A neighbor with a Christmas tree farm suggested to Lanai years ago that she should start her own.

“She said to me one day, when they were going to retire, that I should plant Christmas trees,” Lanai said. “And it was just the furthest thing from my brain.”

Lanai and Jerry eventually decided to run with the idea, although they say they had no clue how hard it would be until they started.

The drought this past summer didn’t make the work any easier.

“I look at my trees and say ‘Please don’t die. Please don’t die,’” Lanai said. “And they’re dying.”

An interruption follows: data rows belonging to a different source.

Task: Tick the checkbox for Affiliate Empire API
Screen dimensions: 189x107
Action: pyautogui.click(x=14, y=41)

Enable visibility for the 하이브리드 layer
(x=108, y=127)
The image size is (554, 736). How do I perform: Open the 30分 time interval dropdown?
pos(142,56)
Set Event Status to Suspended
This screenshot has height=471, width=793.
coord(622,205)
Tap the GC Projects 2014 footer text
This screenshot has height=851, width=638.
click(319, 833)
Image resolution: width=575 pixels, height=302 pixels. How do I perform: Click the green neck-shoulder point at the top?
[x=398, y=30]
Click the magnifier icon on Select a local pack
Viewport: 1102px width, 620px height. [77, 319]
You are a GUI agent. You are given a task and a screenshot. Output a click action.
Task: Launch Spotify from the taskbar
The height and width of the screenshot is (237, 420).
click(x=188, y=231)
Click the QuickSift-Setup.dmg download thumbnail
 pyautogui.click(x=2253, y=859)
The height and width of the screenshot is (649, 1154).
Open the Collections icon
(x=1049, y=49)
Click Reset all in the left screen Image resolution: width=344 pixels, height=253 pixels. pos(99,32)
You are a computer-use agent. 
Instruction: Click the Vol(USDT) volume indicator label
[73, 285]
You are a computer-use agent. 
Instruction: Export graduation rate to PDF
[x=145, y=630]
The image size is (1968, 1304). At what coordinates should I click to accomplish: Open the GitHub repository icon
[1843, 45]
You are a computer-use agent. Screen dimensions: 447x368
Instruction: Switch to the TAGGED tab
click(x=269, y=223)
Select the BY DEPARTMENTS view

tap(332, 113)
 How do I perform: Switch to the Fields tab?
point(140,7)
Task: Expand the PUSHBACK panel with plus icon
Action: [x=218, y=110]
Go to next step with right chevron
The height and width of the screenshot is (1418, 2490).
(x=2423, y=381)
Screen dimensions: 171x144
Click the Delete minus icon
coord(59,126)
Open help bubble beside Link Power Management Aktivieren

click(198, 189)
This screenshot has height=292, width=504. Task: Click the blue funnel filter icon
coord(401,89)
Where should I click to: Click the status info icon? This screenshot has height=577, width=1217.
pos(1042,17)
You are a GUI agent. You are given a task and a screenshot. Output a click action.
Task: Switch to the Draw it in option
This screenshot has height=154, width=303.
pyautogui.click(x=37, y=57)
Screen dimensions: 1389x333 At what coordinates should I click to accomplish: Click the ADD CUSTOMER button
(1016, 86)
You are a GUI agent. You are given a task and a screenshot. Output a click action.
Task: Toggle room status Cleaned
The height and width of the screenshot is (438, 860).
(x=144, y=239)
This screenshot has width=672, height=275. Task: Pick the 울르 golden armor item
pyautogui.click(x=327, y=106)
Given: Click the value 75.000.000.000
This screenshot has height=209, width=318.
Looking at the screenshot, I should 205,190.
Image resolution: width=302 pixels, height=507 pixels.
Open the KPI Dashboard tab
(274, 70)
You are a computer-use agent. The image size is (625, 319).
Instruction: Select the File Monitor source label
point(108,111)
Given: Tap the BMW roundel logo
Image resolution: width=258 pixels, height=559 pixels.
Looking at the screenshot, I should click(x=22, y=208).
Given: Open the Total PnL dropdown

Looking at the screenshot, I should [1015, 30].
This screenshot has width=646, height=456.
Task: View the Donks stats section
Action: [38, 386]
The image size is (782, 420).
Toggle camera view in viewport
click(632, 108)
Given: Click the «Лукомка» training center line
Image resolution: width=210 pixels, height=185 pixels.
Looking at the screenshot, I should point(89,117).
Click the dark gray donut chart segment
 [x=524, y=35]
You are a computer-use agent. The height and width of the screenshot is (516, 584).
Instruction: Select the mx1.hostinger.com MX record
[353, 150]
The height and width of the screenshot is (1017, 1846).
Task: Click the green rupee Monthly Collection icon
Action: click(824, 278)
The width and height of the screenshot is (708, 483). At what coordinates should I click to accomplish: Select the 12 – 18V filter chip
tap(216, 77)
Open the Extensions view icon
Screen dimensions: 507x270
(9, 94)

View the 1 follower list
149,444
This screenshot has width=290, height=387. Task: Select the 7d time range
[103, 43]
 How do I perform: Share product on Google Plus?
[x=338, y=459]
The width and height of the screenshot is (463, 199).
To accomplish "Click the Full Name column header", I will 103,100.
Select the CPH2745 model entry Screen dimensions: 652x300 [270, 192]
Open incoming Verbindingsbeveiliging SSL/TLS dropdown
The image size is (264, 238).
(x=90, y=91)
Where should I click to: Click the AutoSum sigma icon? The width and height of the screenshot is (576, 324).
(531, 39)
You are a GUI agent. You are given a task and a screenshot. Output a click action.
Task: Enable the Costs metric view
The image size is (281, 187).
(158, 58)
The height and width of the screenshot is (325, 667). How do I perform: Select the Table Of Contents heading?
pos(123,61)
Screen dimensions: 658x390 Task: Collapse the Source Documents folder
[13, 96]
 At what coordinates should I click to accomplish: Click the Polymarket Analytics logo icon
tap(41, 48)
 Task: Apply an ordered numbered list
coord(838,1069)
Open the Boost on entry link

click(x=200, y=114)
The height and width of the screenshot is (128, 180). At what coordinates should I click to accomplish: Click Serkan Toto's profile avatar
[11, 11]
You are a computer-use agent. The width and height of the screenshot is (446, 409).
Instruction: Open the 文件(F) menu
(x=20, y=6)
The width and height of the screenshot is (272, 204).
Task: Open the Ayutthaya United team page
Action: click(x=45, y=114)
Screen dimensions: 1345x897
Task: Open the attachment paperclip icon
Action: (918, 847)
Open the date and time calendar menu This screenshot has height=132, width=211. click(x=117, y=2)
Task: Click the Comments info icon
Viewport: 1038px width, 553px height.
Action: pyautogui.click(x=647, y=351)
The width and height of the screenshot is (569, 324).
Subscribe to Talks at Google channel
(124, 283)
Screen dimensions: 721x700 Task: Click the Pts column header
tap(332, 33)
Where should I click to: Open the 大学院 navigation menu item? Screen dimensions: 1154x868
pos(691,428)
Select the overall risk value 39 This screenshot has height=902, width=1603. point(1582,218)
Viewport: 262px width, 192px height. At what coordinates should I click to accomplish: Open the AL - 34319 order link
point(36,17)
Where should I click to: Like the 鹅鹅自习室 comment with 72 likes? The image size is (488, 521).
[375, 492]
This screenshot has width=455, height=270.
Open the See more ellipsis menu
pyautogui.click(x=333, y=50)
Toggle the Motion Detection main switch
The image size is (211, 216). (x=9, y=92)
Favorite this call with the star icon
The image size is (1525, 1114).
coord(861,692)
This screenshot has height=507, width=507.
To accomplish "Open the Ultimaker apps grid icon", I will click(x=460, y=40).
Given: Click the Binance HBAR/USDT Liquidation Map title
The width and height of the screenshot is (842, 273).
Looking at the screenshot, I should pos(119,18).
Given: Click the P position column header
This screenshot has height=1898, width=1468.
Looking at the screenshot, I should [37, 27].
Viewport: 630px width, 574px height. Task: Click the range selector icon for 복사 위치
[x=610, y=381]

Lanai watered the trees in the evenings and at night, when it was cooler. It took about two weeks to rotate her sprinklers around to water all 13,000 trees. She couldn’t prune them because that would have stressed her trees out more. She stopped mowing the grass growing up underneath the trees for fear a spark might cause a fire.

Even with all her efforts, many of the farm’s thousands of trees were stressed and dying.

“You have to plan a year ahead of time and take a wild guess on how many trees you’re going to need,” Lanai said. “What’s going to be my death toll this summer? It’s already well past what I ordered.”

Lanai also worries about insects and disease taking their toll on her trees.

She pointed out a neighboring farm whose trees had been taken over by what she called an incurable disease.

“We’re hoping that’s not what’s happening to our trees,” she said. “Many, many tree farms are getting this disease and it’s on the nobles. It’s really hard. It’s not a beetle, it’s a disease, and they don’t know where it came from.

“When I see a tree out here that’s stressed, I don’t know if it’s the drought or it’s the disease, and I’m debating whether to cut it out.”

Even with all the difficulties, Lanai wouldn’t trade in her trees for anything.

“We’ll never be able to retire off our trees,” Lanai said, adding that the money the farm makes helps pay the taxes on the land.

The homestead has been in Jerry Hemstrom’s family since 1886, and the couple intends to keep it in the family.

“You always hear about the family farm going under,” Lanai said. “We’re trying to keep it going.”